(Beginning of Excerpted data)
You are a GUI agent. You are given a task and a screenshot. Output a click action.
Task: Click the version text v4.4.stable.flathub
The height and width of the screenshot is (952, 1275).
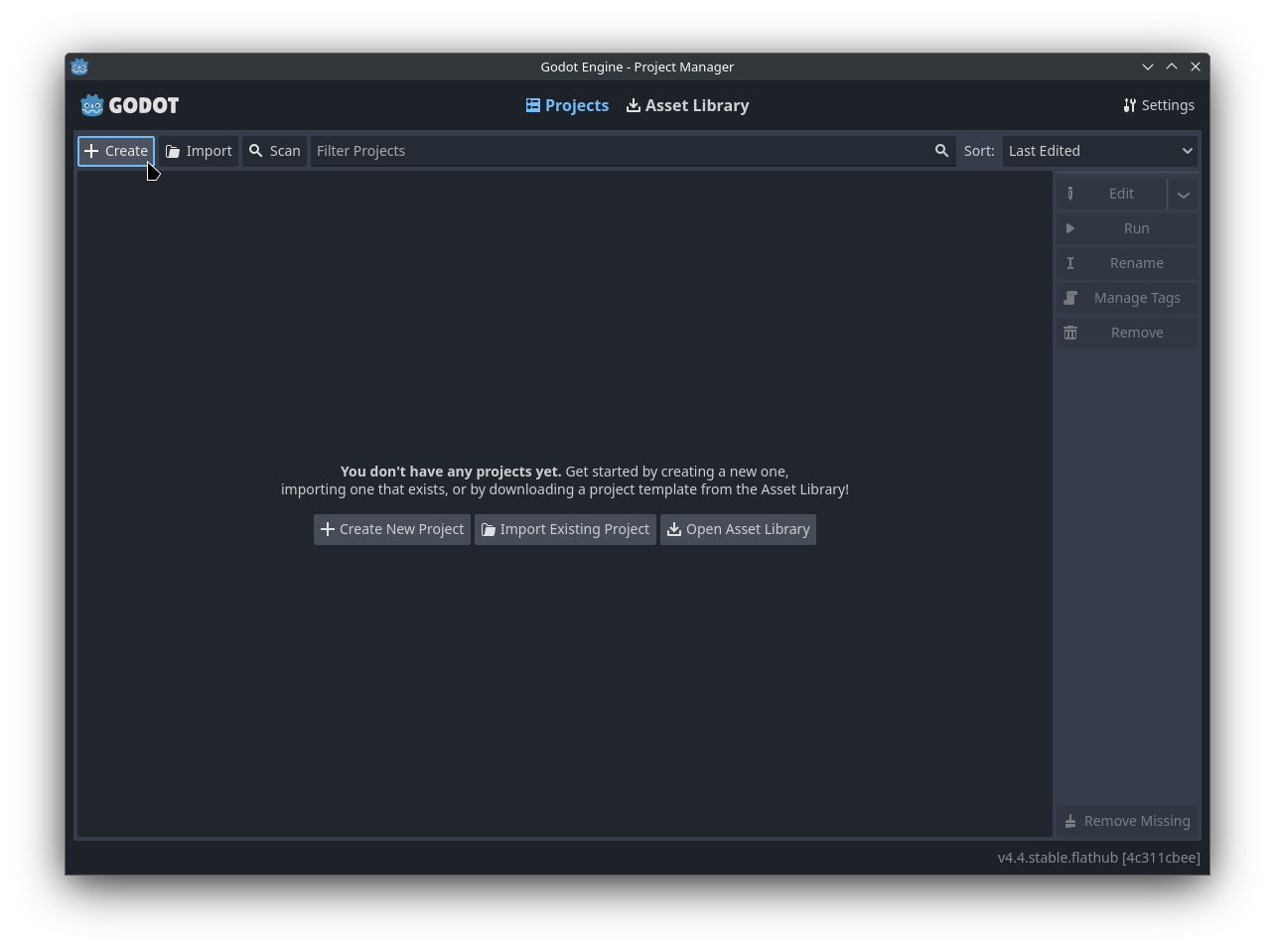click(x=1098, y=858)
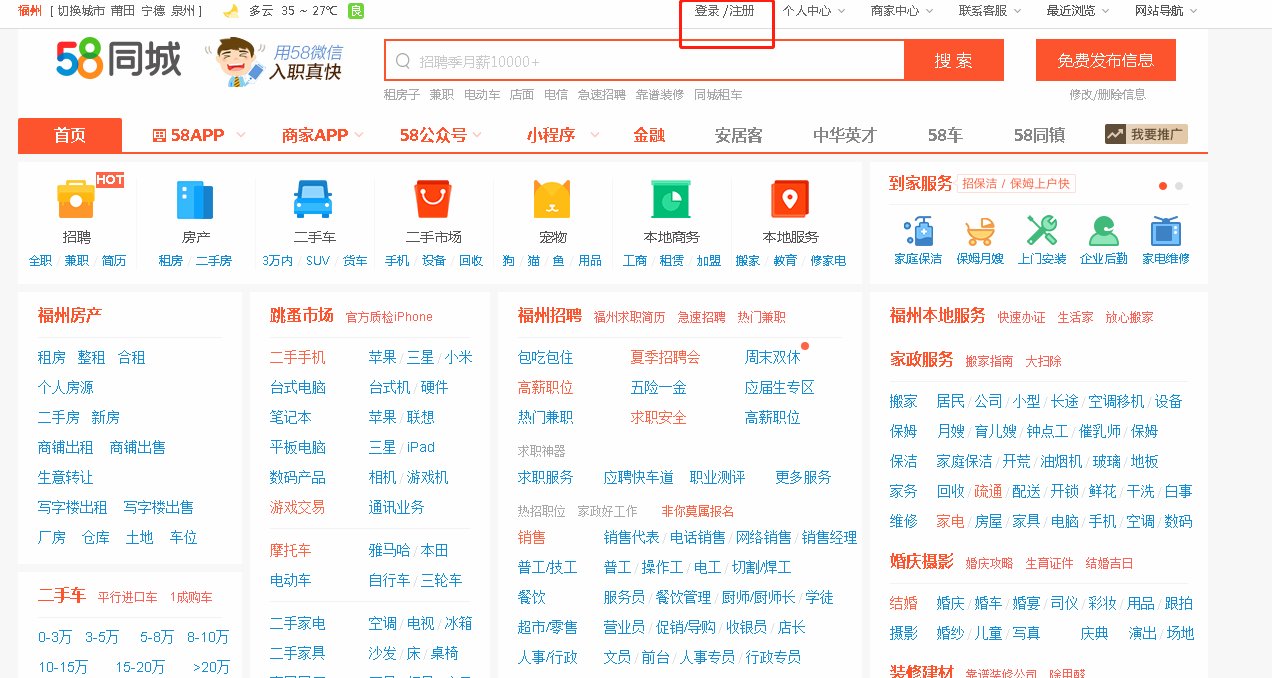Click the 宠物 yellow cat icon
Image resolution: width=1272 pixels, height=678 pixels.
(x=552, y=199)
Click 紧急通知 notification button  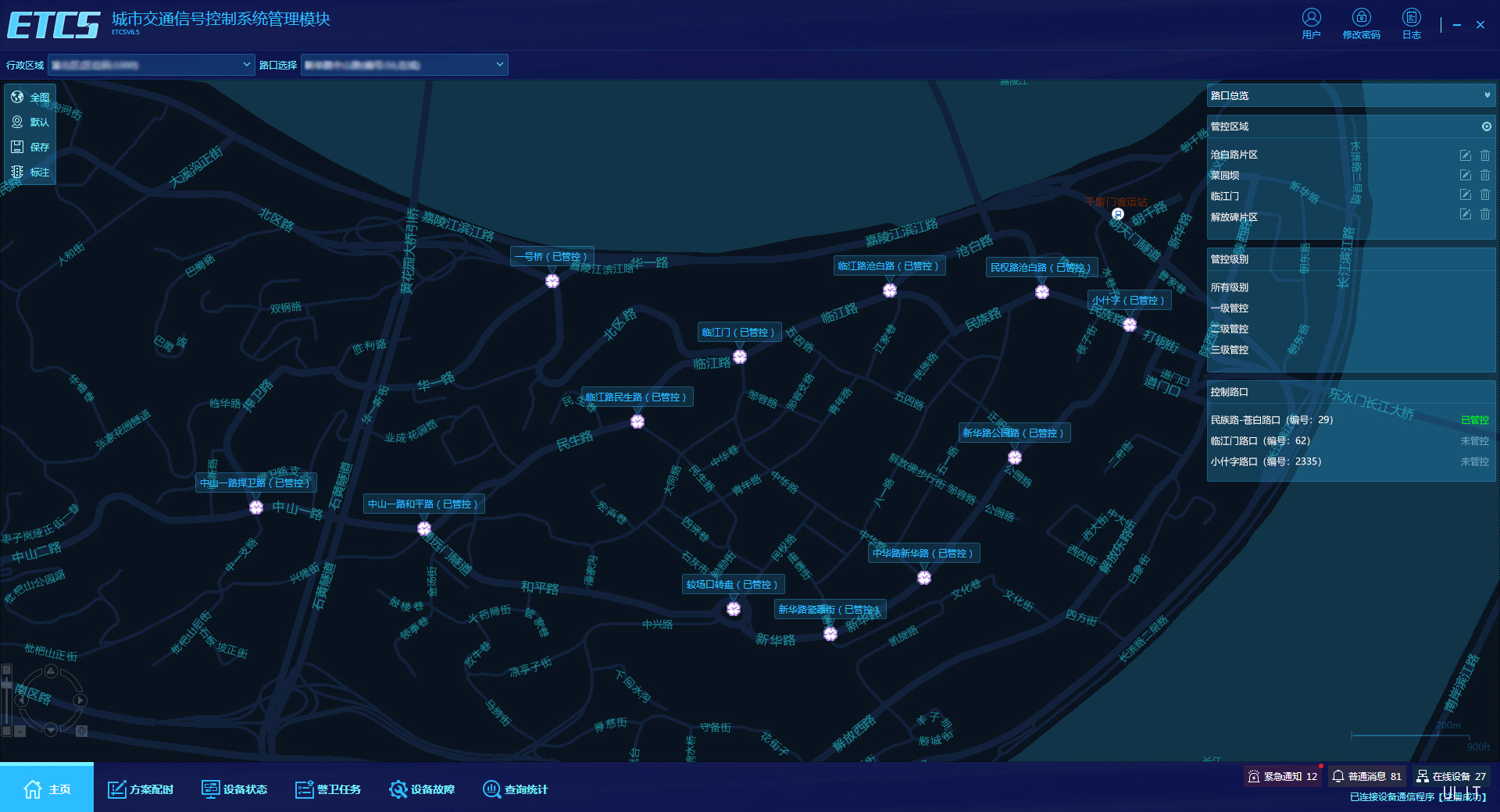tap(1283, 776)
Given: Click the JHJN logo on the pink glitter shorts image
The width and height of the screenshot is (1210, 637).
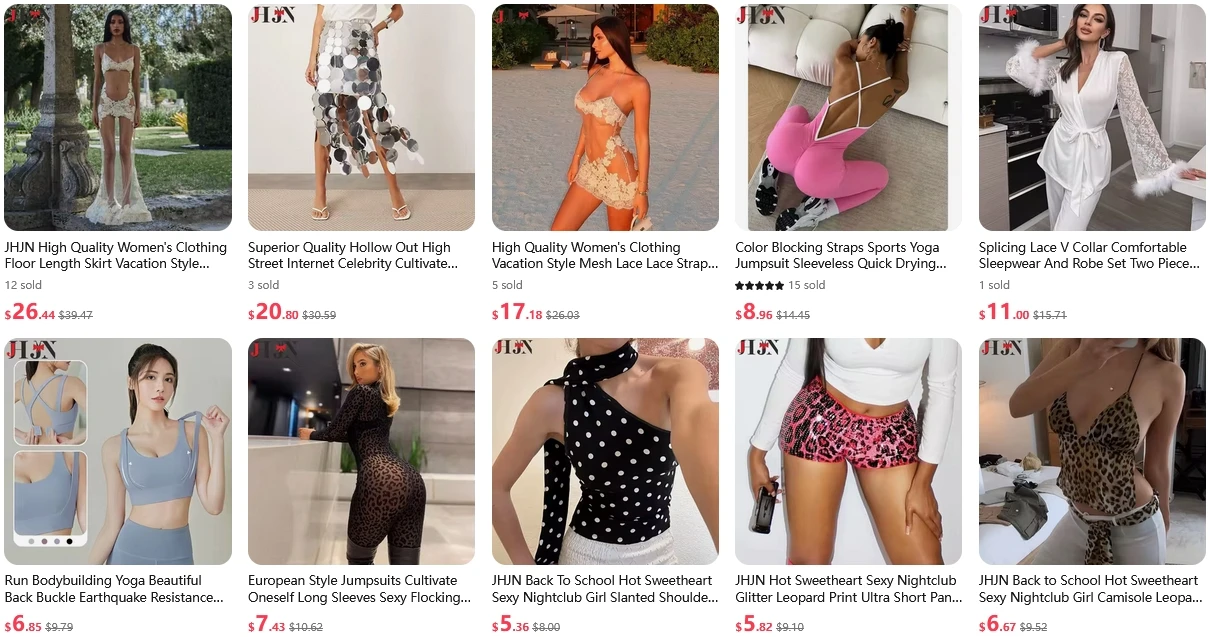Looking at the screenshot, I should pyautogui.click(x=757, y=349).
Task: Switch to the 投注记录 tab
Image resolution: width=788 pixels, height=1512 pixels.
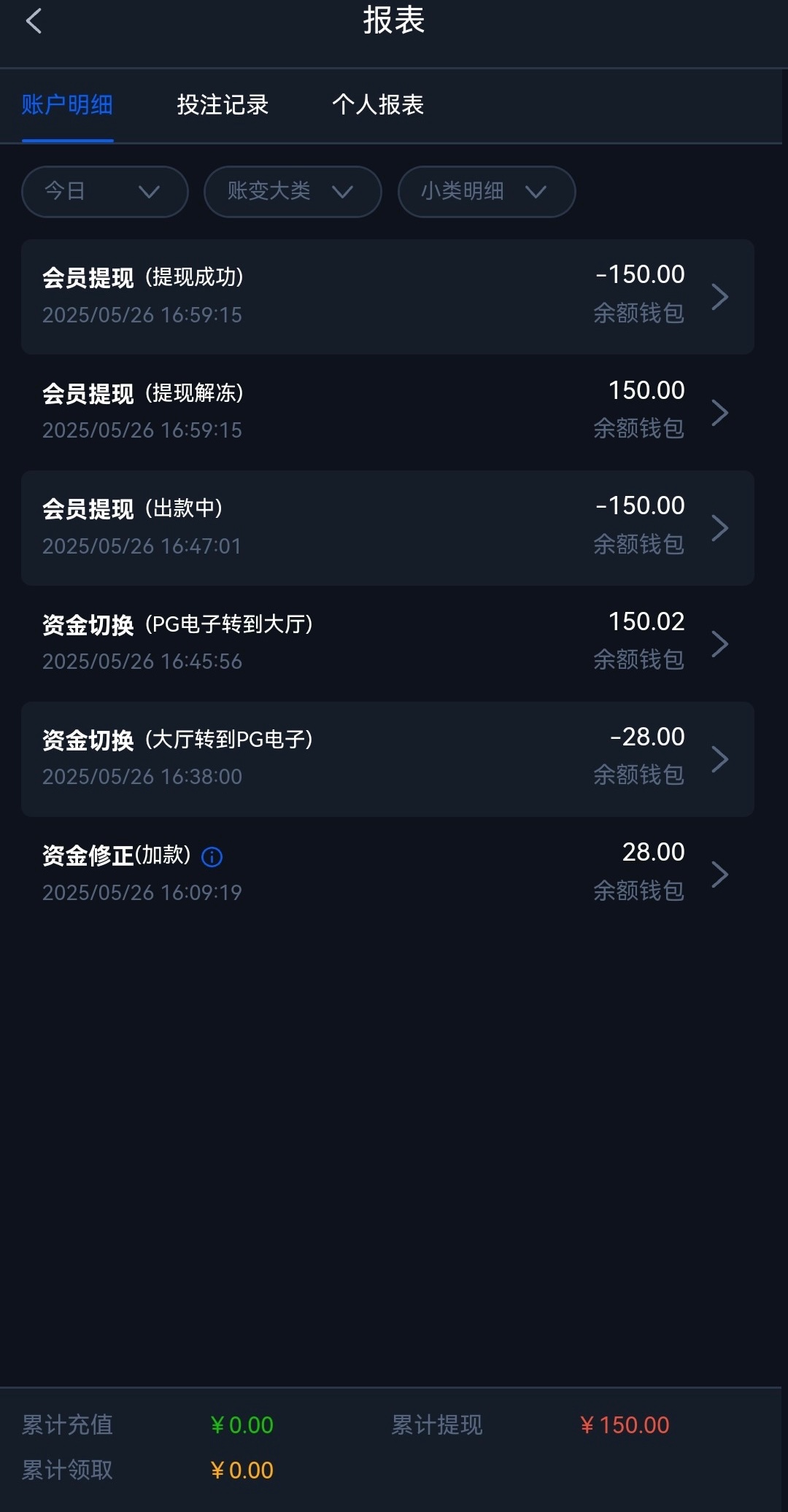Action: (x=223, y=105)
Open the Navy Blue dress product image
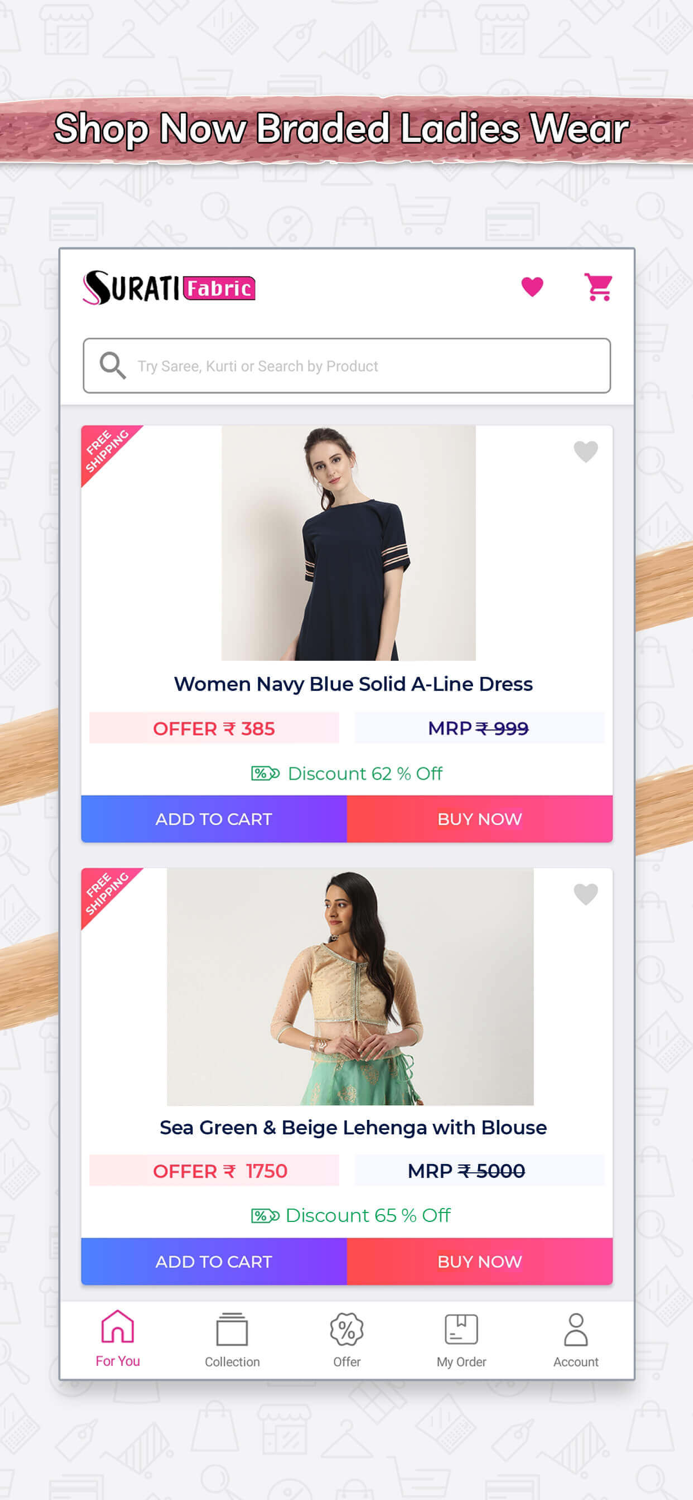The height and width of the screenshot is (1500, 693). [x=349, y=543]
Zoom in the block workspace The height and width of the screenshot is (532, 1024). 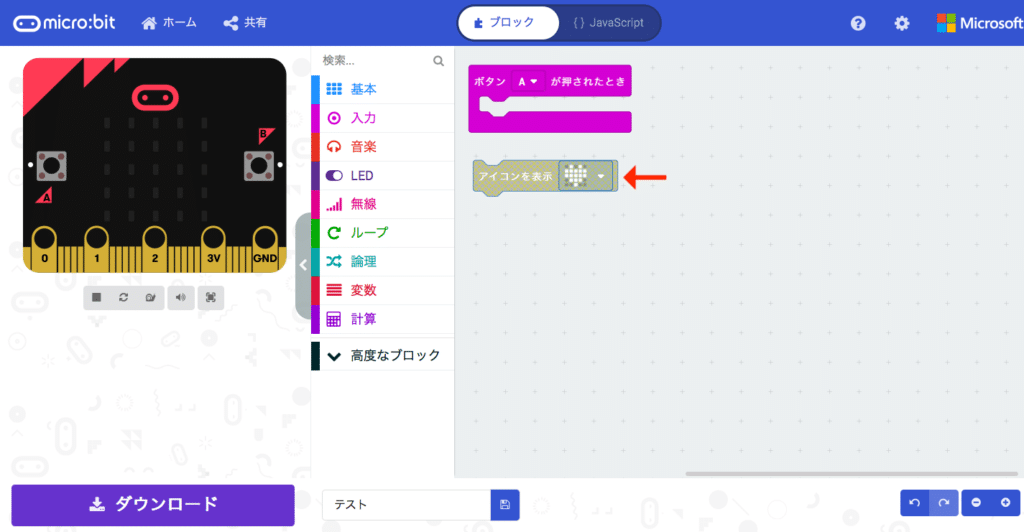click(1006, 503)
(End of Excerpted data)
# To do
The answer should be the first line of the material and every line after it through the line containing "Task: Click the", exactly as written, and nothing else.

# Finished exercise
You are a GUI agent. You are given a task and a screenshot. Output a click action.
Task: Click the version text v4.4.stable.flathub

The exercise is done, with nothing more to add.